Prediction of ischemic stroke incidence based on CNN-LSTM-Attention model

Acta Universitatis Medicinalis Anhui 2025, 12, v.60 2353-2362     font:big middle small

Found programs: National Natural Science Foundation of China (No . 42275197) ; Health and Technology Project of Tianjin ( No . TJWJ2023XK007 ) ; Key Medical Discipline ( Specialty) Construction Project of Tianjin (No . TJYXZDXK-065B) ; Scientific and Technological Project of Tianjin (No . 21JCZDJC01230)

Authors:Liu Jiaming1 , Zhou Xiao1 , Wang Fuyin1 , Sun Xiao1 , Xia Xiaoshuang1 , 2 , Li Xin1 , 2

Keywords:ischemic stroke; meteorological factors; prediction model; convolutional neural networks; long short-term memory networks; attention;

DOI:10.19405/j.cnki.issn1000-1492.2025.12.020

〔Abstract〕 Objective To construct a deep learning model based on convolutional neural network(CNN)-long short term memory network(LSTM)-Attention to explore the correlation between meteorological and clinical factors and the incidence of ischemic stroke. Methods A fusion model CNN-LSTM-Attention based on CNN, LSTM, and Attention was constructed by incorporating clinical data and meteorological data of ischemic stroke inpatients. The predictive performance of the model was evaluated by maximum prediction error and root mean square error(RMSE). The impact of different lag days on prediction performance was investigated by selecting lag periods ranging from 1 to 7 days. Results In both short-term and long-term predictions, the CNN-LSTM-Attention fusion model(short-term: 1.5 and 0.6; long-term: 8.3 and 2.5) showed superior maximum prediction bias and RMSE compared to the LSTM model(short-term: 2.8 and 1.2; long-term: 19.5 and 5.5) and the CNN-LSTM model(short-term: 2.0 and 0.8; long-term: 11.2 and 3.3).

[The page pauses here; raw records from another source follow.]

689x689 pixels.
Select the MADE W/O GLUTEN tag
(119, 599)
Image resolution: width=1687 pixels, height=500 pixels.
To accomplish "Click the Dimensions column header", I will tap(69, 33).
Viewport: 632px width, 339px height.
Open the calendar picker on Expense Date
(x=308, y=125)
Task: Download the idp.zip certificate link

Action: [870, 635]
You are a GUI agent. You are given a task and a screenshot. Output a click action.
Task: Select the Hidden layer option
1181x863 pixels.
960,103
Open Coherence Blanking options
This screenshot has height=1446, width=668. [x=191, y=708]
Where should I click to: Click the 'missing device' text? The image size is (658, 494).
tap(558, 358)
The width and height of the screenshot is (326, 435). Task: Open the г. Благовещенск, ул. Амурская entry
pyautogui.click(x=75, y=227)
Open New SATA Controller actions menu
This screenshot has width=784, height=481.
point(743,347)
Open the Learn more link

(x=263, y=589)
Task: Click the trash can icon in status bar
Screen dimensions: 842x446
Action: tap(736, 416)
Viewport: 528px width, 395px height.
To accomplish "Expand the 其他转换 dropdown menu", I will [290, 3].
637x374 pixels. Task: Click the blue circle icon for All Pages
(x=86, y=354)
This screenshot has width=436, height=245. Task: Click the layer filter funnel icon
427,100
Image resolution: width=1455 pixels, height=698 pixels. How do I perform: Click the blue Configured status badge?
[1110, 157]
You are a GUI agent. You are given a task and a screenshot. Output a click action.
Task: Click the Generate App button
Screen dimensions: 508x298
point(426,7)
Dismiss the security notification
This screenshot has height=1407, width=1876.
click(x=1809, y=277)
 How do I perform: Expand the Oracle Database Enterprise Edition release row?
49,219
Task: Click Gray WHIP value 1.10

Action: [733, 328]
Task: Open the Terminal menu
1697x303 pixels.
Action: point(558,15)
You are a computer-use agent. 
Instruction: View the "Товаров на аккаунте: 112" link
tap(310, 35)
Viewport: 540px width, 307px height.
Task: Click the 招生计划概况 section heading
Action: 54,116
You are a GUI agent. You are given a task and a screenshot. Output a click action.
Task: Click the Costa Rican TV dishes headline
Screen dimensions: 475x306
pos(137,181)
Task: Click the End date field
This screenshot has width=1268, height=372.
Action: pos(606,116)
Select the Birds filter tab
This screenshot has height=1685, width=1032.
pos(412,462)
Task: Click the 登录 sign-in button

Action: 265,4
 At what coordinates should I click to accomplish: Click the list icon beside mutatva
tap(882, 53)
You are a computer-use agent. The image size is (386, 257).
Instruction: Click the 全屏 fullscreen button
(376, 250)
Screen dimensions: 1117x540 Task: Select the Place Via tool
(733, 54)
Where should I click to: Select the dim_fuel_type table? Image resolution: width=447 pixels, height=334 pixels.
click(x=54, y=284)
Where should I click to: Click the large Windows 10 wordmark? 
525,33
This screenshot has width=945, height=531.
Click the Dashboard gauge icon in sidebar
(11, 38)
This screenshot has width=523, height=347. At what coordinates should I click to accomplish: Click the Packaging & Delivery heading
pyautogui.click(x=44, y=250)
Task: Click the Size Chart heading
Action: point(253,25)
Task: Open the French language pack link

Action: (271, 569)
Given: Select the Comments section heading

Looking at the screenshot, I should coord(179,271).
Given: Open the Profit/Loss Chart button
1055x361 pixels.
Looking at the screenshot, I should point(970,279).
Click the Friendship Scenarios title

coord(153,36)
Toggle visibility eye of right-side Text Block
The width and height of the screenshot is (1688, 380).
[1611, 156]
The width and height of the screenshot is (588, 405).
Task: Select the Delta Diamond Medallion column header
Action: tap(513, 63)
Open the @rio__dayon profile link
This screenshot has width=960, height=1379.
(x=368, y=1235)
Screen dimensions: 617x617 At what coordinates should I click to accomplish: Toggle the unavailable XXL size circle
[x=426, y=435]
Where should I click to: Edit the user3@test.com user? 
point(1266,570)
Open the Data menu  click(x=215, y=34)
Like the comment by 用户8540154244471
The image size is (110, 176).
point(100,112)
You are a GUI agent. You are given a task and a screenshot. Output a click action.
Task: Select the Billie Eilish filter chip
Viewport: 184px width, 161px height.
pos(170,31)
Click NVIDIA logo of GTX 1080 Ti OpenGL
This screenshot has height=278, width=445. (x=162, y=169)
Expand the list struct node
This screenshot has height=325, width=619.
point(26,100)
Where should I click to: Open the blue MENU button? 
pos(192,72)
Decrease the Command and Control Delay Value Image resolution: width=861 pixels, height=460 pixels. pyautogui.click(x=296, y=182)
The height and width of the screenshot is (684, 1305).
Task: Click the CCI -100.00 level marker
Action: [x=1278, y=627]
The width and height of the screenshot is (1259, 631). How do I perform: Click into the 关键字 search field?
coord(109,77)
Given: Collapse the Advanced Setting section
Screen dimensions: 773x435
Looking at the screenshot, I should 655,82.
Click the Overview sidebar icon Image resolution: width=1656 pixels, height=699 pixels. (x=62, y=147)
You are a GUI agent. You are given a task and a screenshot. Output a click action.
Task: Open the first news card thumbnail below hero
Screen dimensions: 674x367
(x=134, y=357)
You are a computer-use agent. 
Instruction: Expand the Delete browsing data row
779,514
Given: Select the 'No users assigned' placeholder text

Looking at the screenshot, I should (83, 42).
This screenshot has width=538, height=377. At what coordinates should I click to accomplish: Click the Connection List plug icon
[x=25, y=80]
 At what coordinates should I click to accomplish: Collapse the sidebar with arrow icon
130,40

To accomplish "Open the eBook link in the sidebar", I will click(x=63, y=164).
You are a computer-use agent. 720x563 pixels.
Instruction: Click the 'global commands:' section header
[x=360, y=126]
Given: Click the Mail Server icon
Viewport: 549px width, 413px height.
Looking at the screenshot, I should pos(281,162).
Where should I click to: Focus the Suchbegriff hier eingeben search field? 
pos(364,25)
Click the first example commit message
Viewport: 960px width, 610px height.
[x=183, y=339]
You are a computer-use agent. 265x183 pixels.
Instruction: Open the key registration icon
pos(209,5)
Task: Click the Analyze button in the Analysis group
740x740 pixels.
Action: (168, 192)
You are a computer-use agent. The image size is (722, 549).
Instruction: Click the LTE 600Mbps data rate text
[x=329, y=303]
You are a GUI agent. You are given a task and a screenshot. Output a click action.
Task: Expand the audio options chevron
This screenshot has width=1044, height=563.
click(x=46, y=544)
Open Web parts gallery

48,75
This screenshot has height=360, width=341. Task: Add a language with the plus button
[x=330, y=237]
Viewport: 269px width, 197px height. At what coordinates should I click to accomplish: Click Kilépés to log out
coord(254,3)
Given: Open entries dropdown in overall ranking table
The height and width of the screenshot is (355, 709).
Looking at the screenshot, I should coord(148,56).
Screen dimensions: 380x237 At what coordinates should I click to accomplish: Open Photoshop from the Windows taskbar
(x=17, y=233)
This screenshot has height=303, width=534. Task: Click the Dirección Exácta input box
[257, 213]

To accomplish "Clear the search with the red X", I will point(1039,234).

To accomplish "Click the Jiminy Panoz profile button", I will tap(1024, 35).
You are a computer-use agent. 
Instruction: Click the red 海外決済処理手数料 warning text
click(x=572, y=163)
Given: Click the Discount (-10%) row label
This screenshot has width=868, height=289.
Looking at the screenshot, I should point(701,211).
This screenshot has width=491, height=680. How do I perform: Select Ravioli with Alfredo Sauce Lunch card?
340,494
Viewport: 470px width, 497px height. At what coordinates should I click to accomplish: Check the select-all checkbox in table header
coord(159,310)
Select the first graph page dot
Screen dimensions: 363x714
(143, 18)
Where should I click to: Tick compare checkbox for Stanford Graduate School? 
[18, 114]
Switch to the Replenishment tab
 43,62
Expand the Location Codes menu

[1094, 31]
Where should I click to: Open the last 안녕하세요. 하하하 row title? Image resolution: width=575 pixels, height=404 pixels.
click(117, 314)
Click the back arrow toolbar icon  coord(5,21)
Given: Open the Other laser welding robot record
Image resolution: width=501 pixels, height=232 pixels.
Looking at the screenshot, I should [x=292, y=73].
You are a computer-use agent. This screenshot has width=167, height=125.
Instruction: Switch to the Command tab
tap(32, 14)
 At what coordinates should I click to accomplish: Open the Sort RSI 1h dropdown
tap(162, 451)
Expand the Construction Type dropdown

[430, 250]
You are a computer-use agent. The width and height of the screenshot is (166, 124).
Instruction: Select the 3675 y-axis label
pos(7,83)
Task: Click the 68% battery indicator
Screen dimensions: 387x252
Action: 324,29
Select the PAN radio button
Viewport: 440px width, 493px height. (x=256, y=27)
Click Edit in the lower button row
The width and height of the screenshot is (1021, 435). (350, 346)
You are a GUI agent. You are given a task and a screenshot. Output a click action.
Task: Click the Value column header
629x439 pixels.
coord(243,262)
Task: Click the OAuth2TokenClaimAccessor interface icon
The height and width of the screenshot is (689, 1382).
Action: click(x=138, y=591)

After incorporating lag days, the maximum prediction deviation and RMSE for lags of 3 days(short-term: 0.7 and 0.4; long-term: 5.5 and 1.9) and 5 days(short-term: 0.8 and 0.3; long-term: 6.5 and 2.0) in both short-term and long-term forecasts were smaller than lags of 0 days(short-term: 1.5 and 0.6; long-term: 8.3 and 2.5). The maximum prediction deviation and RMSE in the short-term forecast were greater than lag 0 days for both lag 1 days(1.5 and 0.8) and lag 7 days(1.9 and 0.9). In the long-term forecast, the two indicators for lag 1 days(6.8 and 2.4) were lower than those for lag 0 days but higher than those for lag 3 days and 5 days. The maximum prediction deviation for lag 7 days(7.5) was lower than that for lag 0 days, but the RMSE(2.7) is higher than that for lag 0 days. Conclusion The established CNN-LSTM-Attention model demonstrates significant predictive value for the onset of ischemic stroke and can provide reference for the rational allocation of medical resources.